> TASK GOAL
Among these entries, count the lines containing the word "video" and answer with only the number.

> SOURCE MATERIAL
▼▼▼
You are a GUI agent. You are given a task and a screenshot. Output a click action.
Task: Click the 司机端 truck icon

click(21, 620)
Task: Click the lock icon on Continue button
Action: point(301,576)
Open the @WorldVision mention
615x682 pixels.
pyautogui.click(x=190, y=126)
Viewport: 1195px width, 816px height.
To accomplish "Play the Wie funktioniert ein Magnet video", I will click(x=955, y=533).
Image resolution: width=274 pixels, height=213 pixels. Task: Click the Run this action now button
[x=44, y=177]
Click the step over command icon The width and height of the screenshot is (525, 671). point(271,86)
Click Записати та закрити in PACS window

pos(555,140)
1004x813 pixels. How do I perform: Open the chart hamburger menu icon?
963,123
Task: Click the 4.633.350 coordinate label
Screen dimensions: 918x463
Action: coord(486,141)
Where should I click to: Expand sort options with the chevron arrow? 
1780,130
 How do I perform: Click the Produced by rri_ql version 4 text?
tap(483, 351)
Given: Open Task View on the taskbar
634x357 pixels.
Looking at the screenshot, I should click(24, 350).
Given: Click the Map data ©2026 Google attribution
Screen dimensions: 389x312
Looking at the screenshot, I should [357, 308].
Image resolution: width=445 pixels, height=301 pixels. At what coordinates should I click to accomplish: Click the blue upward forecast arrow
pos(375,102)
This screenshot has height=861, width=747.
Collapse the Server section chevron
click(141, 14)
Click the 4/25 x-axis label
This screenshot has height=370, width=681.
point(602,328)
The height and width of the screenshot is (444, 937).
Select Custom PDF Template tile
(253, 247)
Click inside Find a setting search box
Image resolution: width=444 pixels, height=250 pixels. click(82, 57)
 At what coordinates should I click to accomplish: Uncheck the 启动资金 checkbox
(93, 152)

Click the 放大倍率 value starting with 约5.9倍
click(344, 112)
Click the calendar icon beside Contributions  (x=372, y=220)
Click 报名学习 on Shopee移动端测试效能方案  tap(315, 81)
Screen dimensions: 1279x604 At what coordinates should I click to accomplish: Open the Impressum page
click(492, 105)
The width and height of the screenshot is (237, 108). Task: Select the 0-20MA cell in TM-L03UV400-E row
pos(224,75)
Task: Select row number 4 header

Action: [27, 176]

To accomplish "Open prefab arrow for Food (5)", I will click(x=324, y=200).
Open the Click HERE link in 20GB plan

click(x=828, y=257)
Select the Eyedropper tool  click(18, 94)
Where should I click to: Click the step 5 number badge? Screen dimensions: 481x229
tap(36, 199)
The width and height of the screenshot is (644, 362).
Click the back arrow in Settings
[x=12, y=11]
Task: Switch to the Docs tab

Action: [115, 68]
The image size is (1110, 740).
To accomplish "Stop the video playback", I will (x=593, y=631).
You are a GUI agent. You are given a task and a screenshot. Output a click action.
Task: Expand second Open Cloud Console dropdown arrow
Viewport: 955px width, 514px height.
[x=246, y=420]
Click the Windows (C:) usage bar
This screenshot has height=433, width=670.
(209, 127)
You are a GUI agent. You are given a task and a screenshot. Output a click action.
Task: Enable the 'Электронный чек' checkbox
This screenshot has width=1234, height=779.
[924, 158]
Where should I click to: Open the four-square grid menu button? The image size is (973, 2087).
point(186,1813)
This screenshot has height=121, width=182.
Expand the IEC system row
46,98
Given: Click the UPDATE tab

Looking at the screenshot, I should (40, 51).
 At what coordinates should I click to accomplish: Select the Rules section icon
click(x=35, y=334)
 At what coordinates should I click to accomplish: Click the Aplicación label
▲▲▲
> SOLUTION BELOW
2